Engaging Learners with New Tools

By: Lori O.

Jan 28 2010

Category: Journal


Weds. , Jan. 27, 2010 @ 9:46 pm  Module Four

Engaging Learners Mind map


The way to bring technological tools which students use outside the classroom into the learning environment is to simply require it.  With younger students, this means to introduce new technologies such as blogs, storytelling media, podcasting, and wikis, and provide ample classroom opportunities to utilize the new technology, then require that students use the technology to complete problem-based projects.  For more advanced students, who are more independent at discovering and exploring new media, the introduction phase may be reduced or eliminated, while requiring that students utilize new technologies to apply concepts to real-world issues and problems.

The research according to Durrington, Berryhill, and Swafford (2006)indicates that distance education is just as effective as face-to-face instruction provided that the technology used is appropriate, the instructor provides timely feedback, and there is a high level of student interactivity.  As a matter of fact, student’s attitudes toward their learning are more positive in distance education, with higher performance levels, when there are high levels of interactivity among peers and instructor. 

Therefore, the tools which should most definitely provide peer interaction would be discussions.  I prefer asynchronous discussions, as they allow sufficient “think time” in before a response is expected.  Discussions focus on content, while nurturing student responses, allowing for various viewpoints to be discussed, providing both acceptance and reinforcement of student comments.  Durrington, Berryhill, and Swafford (2006) recommend student-moderated discussions where the discussion is led, outcomes designed, and levels of response quality determined by students.  The authors urge that student exchanges among themselves is more vital to student engagement and contribute further to student learning.

Other strategies which contribute to student engagement, and interaction among themselves also include a group created wiki, or blog.  The disadvantages to these tools include contributors who drop a course, or fail to meet their obligations.  As these group dynamics develop, time on task together is vital to building the trust in one another as a team, without which the team loses focus, and unwillingness to rely on one another.  One manner the instructor can prevent this downward spiral from developing, is to create groups with sufficient team members to allow for interaction, even if one or two members fail the group.  The instructor should also closely monitor group participation especially in the beginning to ensure that groups are functioning.  Otherwise, the team members should attempt to collaborate according to the syllabus definition, and assignment/group participation rubric.

 Durrington, V. A., Berryhill, A., & Swafford, J. (2006).
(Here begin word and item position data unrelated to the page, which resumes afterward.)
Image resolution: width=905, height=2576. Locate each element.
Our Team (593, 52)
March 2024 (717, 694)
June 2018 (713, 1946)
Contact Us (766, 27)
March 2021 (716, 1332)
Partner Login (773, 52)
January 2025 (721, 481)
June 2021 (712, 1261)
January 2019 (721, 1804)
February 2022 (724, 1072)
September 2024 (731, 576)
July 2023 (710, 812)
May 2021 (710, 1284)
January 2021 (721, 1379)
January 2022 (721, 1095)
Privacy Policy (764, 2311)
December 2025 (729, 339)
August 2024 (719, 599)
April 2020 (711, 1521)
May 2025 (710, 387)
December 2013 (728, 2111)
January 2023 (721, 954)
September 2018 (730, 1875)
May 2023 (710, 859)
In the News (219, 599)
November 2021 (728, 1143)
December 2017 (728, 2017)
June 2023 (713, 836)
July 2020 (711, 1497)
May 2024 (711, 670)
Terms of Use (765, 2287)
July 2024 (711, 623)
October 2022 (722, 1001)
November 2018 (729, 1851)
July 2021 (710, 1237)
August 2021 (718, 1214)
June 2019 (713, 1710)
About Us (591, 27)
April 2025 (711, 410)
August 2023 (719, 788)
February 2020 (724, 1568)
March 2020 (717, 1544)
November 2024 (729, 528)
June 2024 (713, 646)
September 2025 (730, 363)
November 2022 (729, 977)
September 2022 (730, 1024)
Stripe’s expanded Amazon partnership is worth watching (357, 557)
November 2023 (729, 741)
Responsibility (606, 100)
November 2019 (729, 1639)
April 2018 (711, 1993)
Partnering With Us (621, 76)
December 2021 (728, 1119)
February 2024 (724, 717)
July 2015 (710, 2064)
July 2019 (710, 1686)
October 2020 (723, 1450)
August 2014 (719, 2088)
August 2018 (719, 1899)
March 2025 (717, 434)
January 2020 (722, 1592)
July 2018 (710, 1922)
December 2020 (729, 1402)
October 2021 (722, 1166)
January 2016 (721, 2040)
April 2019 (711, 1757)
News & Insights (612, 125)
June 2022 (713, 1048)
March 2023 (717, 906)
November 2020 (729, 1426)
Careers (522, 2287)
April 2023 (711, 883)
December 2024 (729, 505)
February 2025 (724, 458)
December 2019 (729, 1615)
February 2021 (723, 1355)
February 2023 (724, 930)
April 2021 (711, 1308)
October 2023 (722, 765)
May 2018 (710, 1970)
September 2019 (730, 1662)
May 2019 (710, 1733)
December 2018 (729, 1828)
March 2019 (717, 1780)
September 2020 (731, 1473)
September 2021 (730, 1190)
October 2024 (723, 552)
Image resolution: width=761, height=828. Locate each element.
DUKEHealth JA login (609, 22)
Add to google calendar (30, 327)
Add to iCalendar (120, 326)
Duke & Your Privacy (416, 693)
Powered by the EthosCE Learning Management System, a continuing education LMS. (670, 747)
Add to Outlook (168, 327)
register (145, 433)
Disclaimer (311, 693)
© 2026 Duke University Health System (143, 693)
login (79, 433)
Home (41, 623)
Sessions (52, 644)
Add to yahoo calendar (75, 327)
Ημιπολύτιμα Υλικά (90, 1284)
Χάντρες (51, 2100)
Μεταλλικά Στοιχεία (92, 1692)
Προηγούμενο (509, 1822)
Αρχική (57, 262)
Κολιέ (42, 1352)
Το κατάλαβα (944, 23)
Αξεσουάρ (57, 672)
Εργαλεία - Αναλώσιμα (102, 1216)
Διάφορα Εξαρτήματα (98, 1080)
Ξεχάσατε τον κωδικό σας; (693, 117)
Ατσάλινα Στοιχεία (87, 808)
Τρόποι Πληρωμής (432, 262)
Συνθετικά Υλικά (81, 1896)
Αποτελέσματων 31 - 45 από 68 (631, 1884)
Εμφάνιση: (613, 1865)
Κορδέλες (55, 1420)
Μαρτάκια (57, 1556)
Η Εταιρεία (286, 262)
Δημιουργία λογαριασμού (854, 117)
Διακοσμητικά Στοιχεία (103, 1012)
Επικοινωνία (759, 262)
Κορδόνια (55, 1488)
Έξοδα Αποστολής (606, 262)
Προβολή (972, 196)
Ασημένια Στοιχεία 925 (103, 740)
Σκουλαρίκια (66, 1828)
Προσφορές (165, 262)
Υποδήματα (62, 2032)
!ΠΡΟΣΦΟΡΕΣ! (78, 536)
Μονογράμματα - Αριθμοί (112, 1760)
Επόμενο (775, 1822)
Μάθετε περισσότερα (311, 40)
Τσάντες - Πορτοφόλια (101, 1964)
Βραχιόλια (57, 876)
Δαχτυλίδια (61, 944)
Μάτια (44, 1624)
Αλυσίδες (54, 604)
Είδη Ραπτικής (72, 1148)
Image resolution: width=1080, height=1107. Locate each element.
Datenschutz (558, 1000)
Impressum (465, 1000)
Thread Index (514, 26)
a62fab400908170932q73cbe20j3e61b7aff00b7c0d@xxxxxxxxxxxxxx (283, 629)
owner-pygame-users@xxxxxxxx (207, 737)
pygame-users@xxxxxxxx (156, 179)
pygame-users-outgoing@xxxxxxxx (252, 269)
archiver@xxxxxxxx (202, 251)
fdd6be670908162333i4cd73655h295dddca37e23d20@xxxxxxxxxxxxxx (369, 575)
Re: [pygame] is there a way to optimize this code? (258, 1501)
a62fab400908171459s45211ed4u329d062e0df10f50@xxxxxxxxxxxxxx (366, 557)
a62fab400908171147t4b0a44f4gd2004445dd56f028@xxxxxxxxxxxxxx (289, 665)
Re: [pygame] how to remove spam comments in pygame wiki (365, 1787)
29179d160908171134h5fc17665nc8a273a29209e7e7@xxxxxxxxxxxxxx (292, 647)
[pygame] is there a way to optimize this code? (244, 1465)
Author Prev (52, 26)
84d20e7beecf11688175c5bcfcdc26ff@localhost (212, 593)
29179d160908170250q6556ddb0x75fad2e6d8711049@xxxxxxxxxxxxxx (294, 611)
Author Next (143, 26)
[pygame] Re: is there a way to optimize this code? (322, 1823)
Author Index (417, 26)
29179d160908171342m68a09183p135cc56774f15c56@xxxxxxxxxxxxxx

Strategies for enhancing student interactivity in an online environment. College Teaching, 54(1), 190−193.

 Siemens, G. (2007). Curatorial teaching. [Video podcast]. Available from http://learnonline.wordpress.com/2007/09/20/10-minute-lecture-george-siemens-curatorial-teaching/

 Siemens, G. (2008, January). Learning and knowing in networks: Changing roles for educators and designers. ITForum.


4 comments on “Engaging Learners with New Tools”

  1. Lori,

    I thoroughly enjoyed your graphic organizer and I have to say that there were many things listed that I had forgotten about. You were very organized and detailed – this is something that I will save and refer back to later!


    • Glad you enjoyed it Laine! I tried several new technologies, then when I saw they weren’t very good, but very complicated to learn, I decided to go back to my smart board! This was created on the smart board, saved as a powerpoint, and voila! Thanks!

  2. I definitely agree with your comments in your last paragraph in regards to blogs and wikis. This is actually why I am responding to your blog Lori even though you are not in my group. A few of my group members are AWOL or aren’t keeping current on assignments. Not having that group interaction outside the ‘classroom’ discussion boards makes me feel much less engaged within our community of learners.
    I also prefer asynchronous discussions. The think time it provides is very helpful to me. In F2F classes I did used to ask lots of questions but when in discussions with classmates I always thought of much better response/observations/questions, etc., after class was out. Sometimes ideas would come much later and often it would be difficult to recapture the discussion the next time class convened.
    Of course my experience, this is reflective and going back many years, in F2F was always more focused between professor and student. This is very different than my online experience where discussion is much more between students. I do enjoy this aspect but do feel that we sometimes miss the expert/more experienced point of view a professor can provide.

    • You are welcome any time, Scott! I loved having the feedback!

      The more I look back over multiple intelligences, I am more convinced than ever that there are different kinds of learners. I think Walden’s courses go the extra mile in meeting the needs of all learners. However, it is also true that when smaller communities are developed, a breach in trust, makes it very difficult to “bond” with the group members.